__Data to examine__:
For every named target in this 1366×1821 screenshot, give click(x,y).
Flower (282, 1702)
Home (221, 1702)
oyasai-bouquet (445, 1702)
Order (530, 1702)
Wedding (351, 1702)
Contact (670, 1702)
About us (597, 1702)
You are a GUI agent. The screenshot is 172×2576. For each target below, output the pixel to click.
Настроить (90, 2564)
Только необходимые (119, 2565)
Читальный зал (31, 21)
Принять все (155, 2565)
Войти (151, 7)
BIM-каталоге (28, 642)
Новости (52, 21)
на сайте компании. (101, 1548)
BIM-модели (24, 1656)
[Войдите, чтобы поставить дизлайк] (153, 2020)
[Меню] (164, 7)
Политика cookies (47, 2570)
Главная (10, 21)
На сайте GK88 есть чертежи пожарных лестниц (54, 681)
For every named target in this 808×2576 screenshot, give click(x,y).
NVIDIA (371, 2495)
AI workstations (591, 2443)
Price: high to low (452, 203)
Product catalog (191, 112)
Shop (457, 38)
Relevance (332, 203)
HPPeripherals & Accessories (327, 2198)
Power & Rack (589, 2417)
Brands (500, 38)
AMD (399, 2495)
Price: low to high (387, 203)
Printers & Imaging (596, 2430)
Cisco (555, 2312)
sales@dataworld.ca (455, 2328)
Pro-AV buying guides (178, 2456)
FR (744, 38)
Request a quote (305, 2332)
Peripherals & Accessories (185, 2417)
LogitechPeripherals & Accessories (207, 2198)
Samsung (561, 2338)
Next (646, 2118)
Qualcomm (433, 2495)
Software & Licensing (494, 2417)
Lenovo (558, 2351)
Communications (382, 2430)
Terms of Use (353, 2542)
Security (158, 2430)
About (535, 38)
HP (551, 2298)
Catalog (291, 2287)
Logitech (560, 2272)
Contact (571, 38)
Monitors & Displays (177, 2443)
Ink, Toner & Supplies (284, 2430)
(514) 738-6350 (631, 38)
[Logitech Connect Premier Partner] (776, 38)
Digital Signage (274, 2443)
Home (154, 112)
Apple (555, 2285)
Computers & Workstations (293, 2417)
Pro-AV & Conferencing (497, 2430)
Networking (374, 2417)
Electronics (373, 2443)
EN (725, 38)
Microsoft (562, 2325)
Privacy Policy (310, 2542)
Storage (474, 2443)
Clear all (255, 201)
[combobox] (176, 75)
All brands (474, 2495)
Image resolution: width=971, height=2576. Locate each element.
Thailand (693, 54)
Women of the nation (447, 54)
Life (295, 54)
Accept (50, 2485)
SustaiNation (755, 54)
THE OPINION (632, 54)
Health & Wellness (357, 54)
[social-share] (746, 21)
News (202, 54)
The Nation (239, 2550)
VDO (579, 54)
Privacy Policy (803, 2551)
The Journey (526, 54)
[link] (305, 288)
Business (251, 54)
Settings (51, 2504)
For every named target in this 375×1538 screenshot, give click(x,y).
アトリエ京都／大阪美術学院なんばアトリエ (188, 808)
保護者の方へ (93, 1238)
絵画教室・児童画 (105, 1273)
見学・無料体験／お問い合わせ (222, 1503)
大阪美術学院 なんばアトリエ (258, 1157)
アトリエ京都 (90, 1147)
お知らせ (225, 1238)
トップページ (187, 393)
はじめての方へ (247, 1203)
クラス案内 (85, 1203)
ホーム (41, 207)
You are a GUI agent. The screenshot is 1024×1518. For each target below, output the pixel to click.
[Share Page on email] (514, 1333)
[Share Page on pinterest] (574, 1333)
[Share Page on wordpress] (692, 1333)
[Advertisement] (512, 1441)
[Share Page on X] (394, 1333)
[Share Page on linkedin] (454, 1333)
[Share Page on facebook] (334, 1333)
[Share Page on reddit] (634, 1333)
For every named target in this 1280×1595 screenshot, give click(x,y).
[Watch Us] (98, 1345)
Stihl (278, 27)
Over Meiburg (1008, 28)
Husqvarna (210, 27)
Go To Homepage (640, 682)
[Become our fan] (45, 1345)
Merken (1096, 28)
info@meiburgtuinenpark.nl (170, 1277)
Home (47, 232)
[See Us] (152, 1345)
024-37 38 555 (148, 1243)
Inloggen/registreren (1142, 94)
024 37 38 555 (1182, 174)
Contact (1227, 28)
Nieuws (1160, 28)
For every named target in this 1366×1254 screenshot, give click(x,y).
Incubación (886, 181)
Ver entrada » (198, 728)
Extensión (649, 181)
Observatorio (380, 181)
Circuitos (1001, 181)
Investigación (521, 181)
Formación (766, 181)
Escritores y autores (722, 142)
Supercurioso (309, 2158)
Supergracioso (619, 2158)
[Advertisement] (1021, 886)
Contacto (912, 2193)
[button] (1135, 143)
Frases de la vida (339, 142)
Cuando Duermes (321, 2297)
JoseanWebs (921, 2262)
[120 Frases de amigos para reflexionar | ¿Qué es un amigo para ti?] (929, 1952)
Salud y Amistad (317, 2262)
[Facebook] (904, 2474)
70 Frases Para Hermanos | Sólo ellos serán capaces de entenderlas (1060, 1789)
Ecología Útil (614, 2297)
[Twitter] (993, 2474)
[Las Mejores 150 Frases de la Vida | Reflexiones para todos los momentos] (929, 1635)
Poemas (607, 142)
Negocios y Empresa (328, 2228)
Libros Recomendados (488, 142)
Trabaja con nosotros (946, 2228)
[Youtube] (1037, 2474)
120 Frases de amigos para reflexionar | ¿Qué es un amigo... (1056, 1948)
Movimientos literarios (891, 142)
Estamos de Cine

__Exercise prompt__:
Transcribe the material above in its entirety. Match it exactly.

__Solution to this problem__:
For every named target in this 1366×1821 screenshot, give click(x,y).
Flower (282, 1702)
Home (221, 1702)
oyasai-bouquet (445, 1702)
Order (530, 1702)
Wedding (351, 1702)
Contact (670, 1702)
About us (597, 1702)
You are a GUI agent. The screenshot is 172×2576. For each target below, output the pixel to click.
Настроить (90, 2564)
Только необходимые (119, 2565)
Читальный зал (31, 21)
Принять все (155, 2565)
Войти (151, 7)
BIM-каталоге (28, 642)
Новости (52, 21)
на сайте компании. (101, 1548)
BIM-модели (24, 1656)
[Войдите, чтобы поставить дизлайк] (153, 2020)
[Меню] (164, 7)
Политика cookies (47, 2570)
Главная (10, 21)
На сайте GK88 есть чертежи пожарных лестниц (54, 681)
For every named target in this 808×2576 screenshot, give click(x,y).
NVIDIA (371, 2495)
AI workstations (591, 2443)
Price: high to low (452, 203)
Product catalog (191, 112)
Shop (457, 38)
Relevance (332, 203)
HPPeripherals & Accessories (327, 2198)
Power & Rack (589, 2417)
Brands (500, 38)
AMD (399, 2495)
Price: low to high (387, 203)
Printers & Imaging (596, 2430)
Cisco (555, 2312)
sales@dataworld.ca (455, 2328)
Pro-AV buying guides (178, 2456)
FR (744, 38)
Request a quote (305, 2332)
Peripherals & Accessories (185, 2417)
LogitechPeripherals & Accessories (207, 2198)
Samsung (561, 2338)
Next (646, 2118)
Qualcomm (433, 2495)
Software & Licensing (494, 2417)
Lenovo (558, 2351)
Communications (382, 2430)
Terms of Use (353, 2542)
Security (158, 2430)
About (535, 38)
HP (551, 2298)
Catalog (291, 2287)
Logitech (560, 2272)
Contact (571, 38)
Monitors & Displays (177, 2443)
Ink, Toner & Supplies (284, 2430)
(514) 738-6350 (631, 38)
[Logitech Connect Premier Partner] (776, 38)
Digital Signage (274, 2443)
Home (154, 112)
Apple (555, 2285)
Computers & Workstations (293, 2417)
Pro-AV & Conferencing (497, 2430)
Networking (374, 2417)
Electronics (373, 2443)
EN (725, 38)
Microsoft (562, 2325)
Privacy Policy (310, 2542)
Storage (474, 2443)
Clear all (255, 201)
[combobox] (176, 75)
All brands (474, 2495)
Image resolution: width=971, height=2576. Locate each element.
Thailand (693, 54)
Women of the nation (447, 54)
Life (295, 54)
Accept (50, 2485)
SustaiNation (755, 54)
THE OPINION (632, 54)
Health & Wellness (357, 54)
[social-share] (746, 21)
News (202, 54)
The Nation (239, 2550)
VDO (579, 54)
Privacy Policy (803, 2551)
The Journey (526, 54)
[link] (305, 288)
Business (251, 54)
Settings (51, 2504)
For every named target in this 375×1538 screenshot, give click(x,y).
アトリエ京都／大阪美術学院なんばアトリエ (188, 808)
保護者の方へ (93, 1238)
絵画教室・児童画 (105, 1273)
見学・無料体験／お問い合わせ (222, 1503)
大阪美術学院 なんばアトリエ (258, 1157)
アトリエ京都 (90, 1147)
お知らせ (225, 1238)
トップページ (187, 393)
はじめての方へ (247, 1203)
クラス案内 (85, 1203)
ホーム (41, 207)
You are a GUI agent. The screenshot is 1024×1518. For each target below, output the pixel to click.
[Share Page on email] (514, 1333)
[Share Page on pinterest] (574, 1333)
[Share Page on wordpress] (692, 1333)
[Advertisement] (512, 1441)
[Share Page on X] (394, 1333)
[Share Page on linkedin] (454, 1333)
[Share Page on facebook] (334, 1333)
[Share Page on reddit] (634, 1333)
For every named target in this 1280×1595 screenshot, give click(x,y).
[Watch Us] (98, 1345)
Stihl (278, 27)
Over Meiburg (1008, 28)
Husqvarna (210, 27)
Go To Homepage (640, 682)
[Become our fan] (45, 1345)
Merken (1096, 28)
info@meiburgtuinenpark.nl (170, 1277)
Home (47, 232)
[See Us] (152, 1345)
024-37 38 555 (148, 1243)
Inloggen/registreren (1142, 94)
024 37 38 555 (1182, 174)
Contact (1227, 28)
Nieuws (1160, 28)
For every named target in this 1366×1254 screenshot, give click(x,y).
Incubación (886, 181)
Ver entrada » (198, 728)
Extensión (649, 181)
Observatorio (380, 181)
Circuitos (1001, 181)
Investigación (521, 181)
Formación (766, 181)
Escritores y autores (722, 142)
Supercurioso (309, 2158)
Supergracioso (619, 2158)
[Advertisement] (1021, 886)
Contacto (912, 2193)
[button] (1135, 143)
Frases de la vida (339, 142)
Cuando Duermes (321, 2297)
JoseanWebs (921, 2262)
[120 Frases de amigos para reflexionar | ¿Qué es un amigo para ti?] (929, 1952)
Salud y Amistad (317, 2262)
[Facebook] (904, 2474)
70 Frases Para Hermanos | Sólo ellos serán capaces de entenderlas (1060, 1789)
Ecología Útil (614, 2297)
[Twitter] (993, 2474)
[Las Mejores 150 Frases de la Vida | Reflexiones para todos los momentos] (929, 1635)
Poemas (607, 142)
Negocios y Empresa (328, 2228)
Libros Recomendados (488, 142)
Trabaja con nosotros (946, 2228)
[Youtube] (1037, 2474)
120 Frases de amigos para reflexionar | ¿Qué es un amigo... (1056, 1948)
Movimientos literarios (891, 142)
Estamos de Cine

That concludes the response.